# Task item:
What you return should be the complete listing, unchanged, with no pictures in it.

# Available records:
# # # # # # #
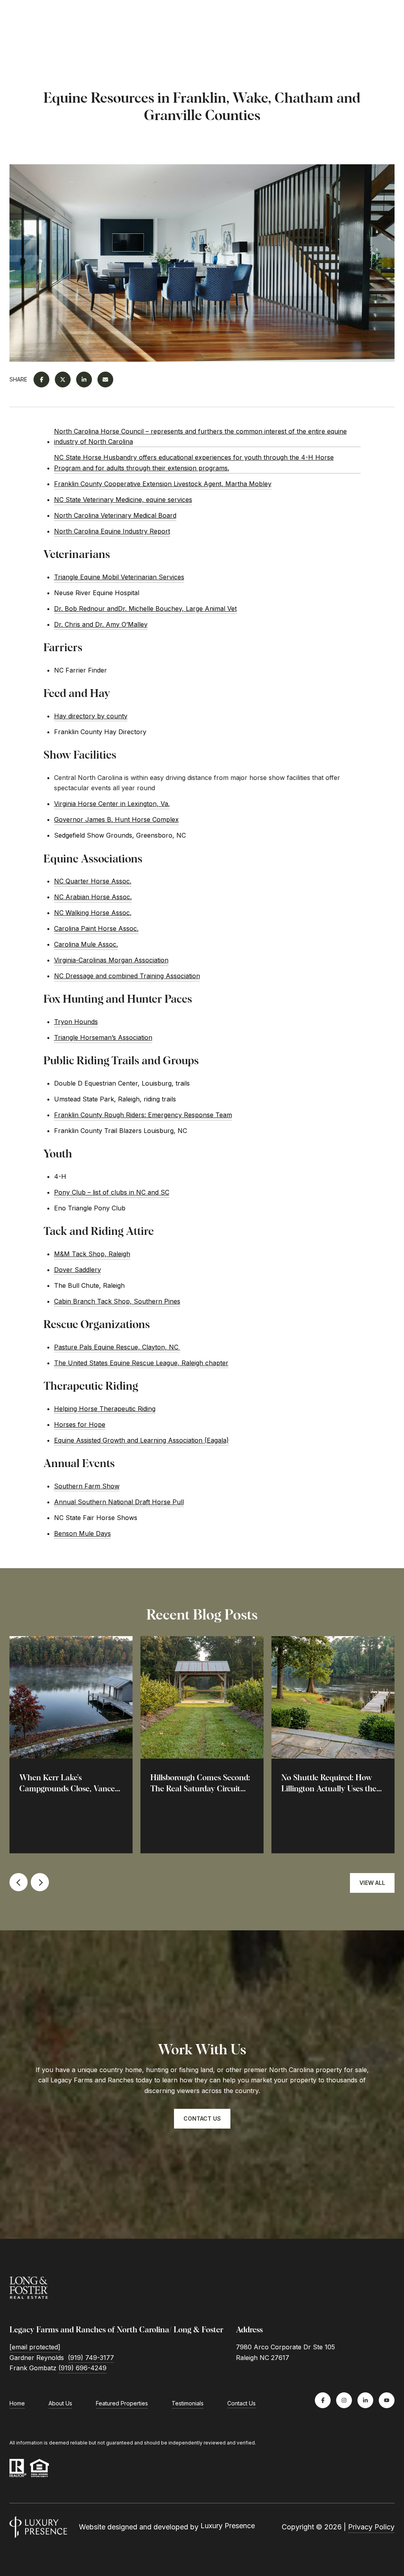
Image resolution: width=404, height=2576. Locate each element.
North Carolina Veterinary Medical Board (115, 515)
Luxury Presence (227, 2526)
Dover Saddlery (77, 1270)
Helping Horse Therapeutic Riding (104, 1409)
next (40, 1882)
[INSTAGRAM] (344, 2400)
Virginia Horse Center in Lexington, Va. (112, 804)
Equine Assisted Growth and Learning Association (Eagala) (141, 1440)
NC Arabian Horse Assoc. (93, 897)
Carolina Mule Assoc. (86, 944)
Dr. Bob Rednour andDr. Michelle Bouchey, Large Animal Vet (145, 609)
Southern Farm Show (87, 1486)
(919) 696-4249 (82, 2368)
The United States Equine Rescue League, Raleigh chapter (141, 1363)
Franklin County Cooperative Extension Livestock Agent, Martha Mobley (162, 484)
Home (17, 2403)
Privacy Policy (371, 2527)
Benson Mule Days (82, 1533)
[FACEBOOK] (323, 2400)
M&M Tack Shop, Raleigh (92, 1254)
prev (18, 1882)
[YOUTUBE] (387, 2400)
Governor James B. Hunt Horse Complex (116, 819)
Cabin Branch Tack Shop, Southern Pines (117, 1301)
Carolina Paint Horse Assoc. (96, 928)
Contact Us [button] (202, 2118)
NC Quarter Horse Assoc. (92, 881)
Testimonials (188, 2403)
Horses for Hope (79, 1424)
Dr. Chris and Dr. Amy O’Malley (101, 624)
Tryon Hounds (76, 1022)
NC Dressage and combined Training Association (127, 976)
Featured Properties (122, 2403)
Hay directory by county (90, 716)
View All (372, 1882)
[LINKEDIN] (365, 2400)
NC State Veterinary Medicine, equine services (123, 500)
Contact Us (241, 2403)
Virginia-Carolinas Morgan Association (111, 960)
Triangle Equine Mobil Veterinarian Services (119, 577)
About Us (60, 2403)
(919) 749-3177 (91, 2358)
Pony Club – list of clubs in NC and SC (111, 1192)
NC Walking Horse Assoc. (92, 913)
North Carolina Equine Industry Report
# # # # # # #
# Output for this task:
Image resolution: width=404, height=2576. Locate each element.
North Carolina Veterinary Medical Board (115, 515)
Luxury Presence (227, 2526)
Dover Saddlery (77, 1270)
Helping Horse Therapeutic Riding (104, 1409)
next (40, 1882)
[INSTAGRAM] (344, 2400)
Virginia Horse Center in Lexington, Va. (112, 804)
Equine Assisted Growth and Learning Association (Eagala) (141, 1440)
NC Arabian Horse Assoc. (93, 897)
Carolina Mule Assoc. (86, 944)
Dr. Bob Rednour andDr. Michelle Bouchey, Large Animal Vet (145, 609)
Southern Farm Show (87, 1486)
(919) 696-4249 (82, 2368)
The United States Equine Rescue League, Raleigh chapter (141, 1363)
Franklin County Cooperative Extension Livestock Agent, Martha Mobley (162, 484)
Home (17, 2403)
Privacy Policy (371, 2527)
Benson Mule Days (82, 1533)
[FACEBOOK] (323, 2400)
M&M Tack Shop, Raleigh (92, 1254)
prev (18, 1882)
[YOUTUBE] (387, 2400)
Governor James B. Hunt Horse Complex (116, 819)
Cabin Branch Tack Shop, Southern Pines (117, 1301)
Carolina Paint Horse Assoc. (96, 928)
Contact Us [button] (202, 2118)
NC Quarter Horse Assoc. (92, 881)
Testimonials (188, 2403)
Horses for Hope (79, 1424)
Dr. Chris and Dr. Amy O’Malley (101, 624)
Tryon Hounds (76, 1022)
NC Dressage and combined Training Association (127, 976)
Featured Properties (122, 2403)
Hay directory by county (90, 716)
View All (372, 1882)
[LINKEDIN] (365, 2400)
NC State Veterinary Medicine, equine services (123, 500)
Contact Us (241, 2403)
Virginia-Carolinas Morgan Association (111, 960)
Triangle Equine Mobil Veterinarian Services (119, 577)
About Us (60, 2403)
(919) 749-3177 (91, 2358)
Pony Club – list of clubs in NC and SC (111, 1192)
NC Walking Horse Assoc. (92, 913)
North Carolina Equine Industry Report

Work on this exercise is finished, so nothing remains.